| Required work |
From the line that contains "Click the System Info button" down to the last line of the entries, repeat every line exactly. Do not carry over the pictures.

Saved entries
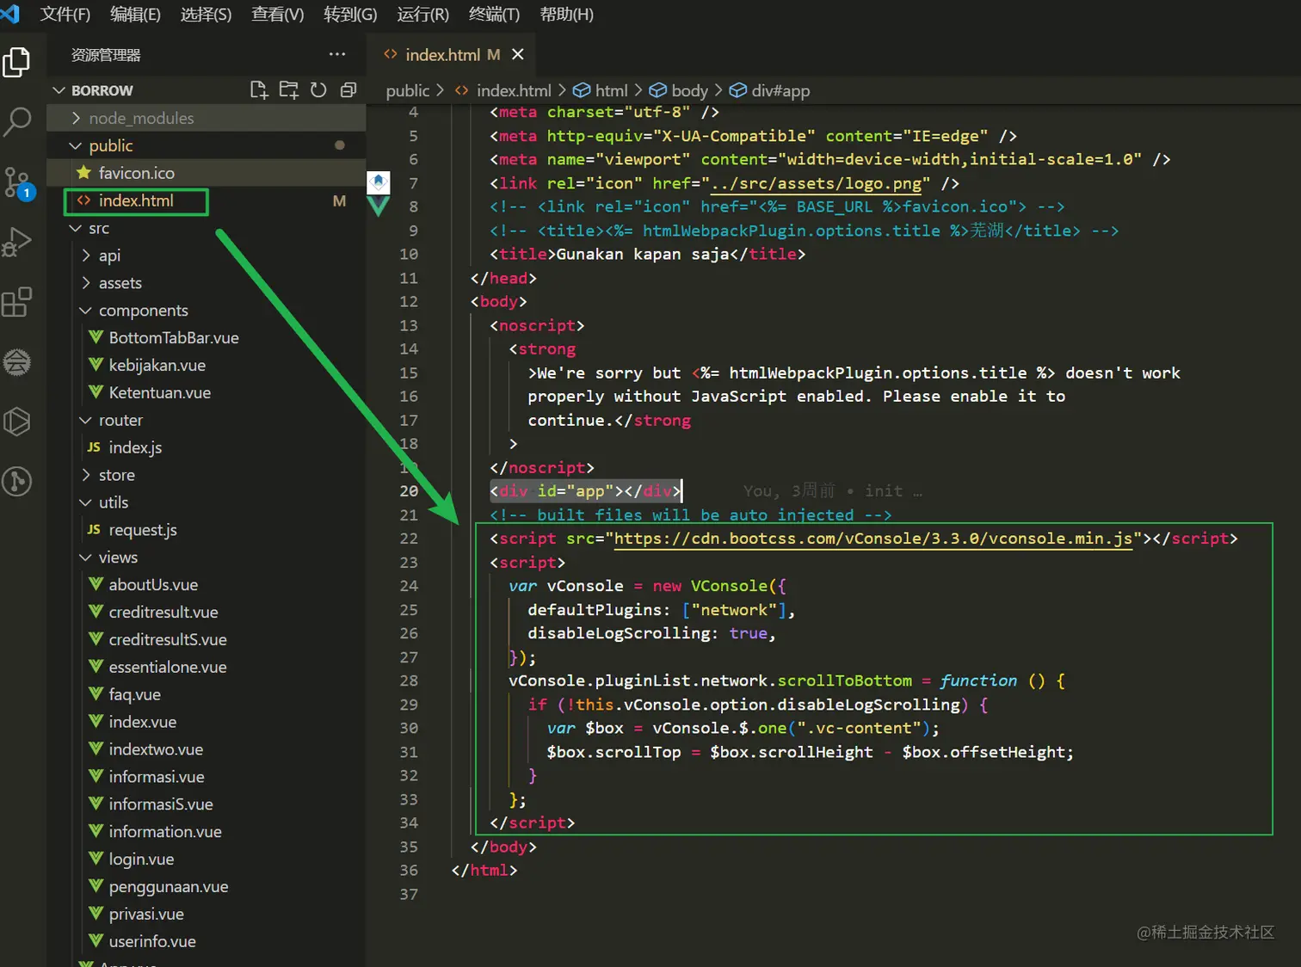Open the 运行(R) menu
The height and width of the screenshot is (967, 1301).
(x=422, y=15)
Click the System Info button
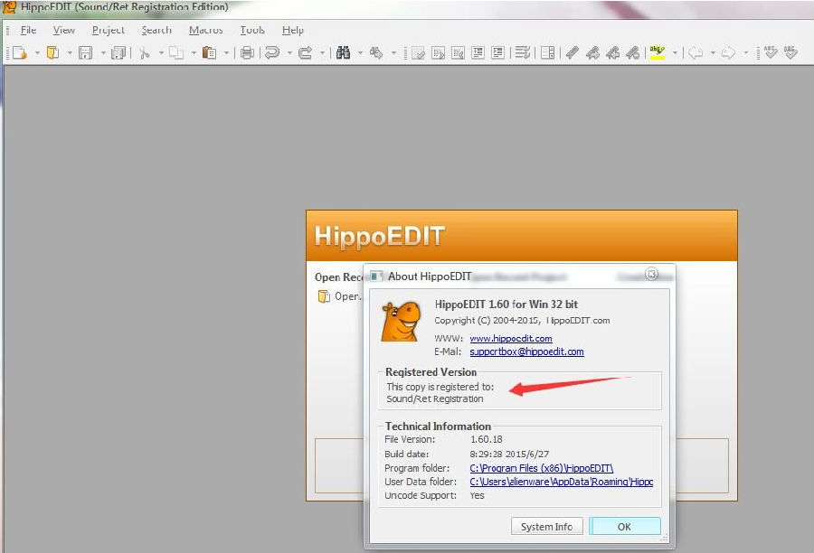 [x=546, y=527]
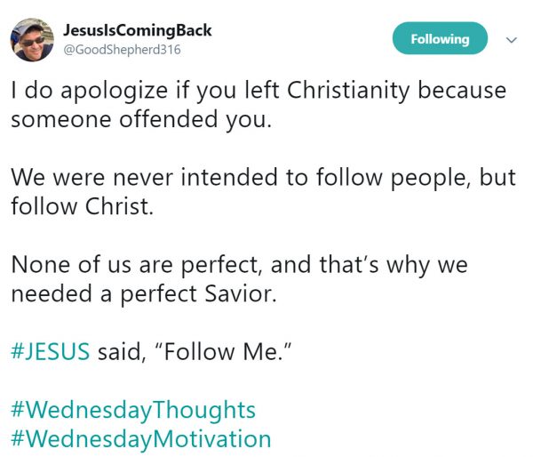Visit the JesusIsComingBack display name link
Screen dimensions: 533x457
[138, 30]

| Task solution |
Click the System Info button
 [x=546, y=527]
Visit the JesusIsComingBack display name link
Screen dimensions: 533x457
[138, 30]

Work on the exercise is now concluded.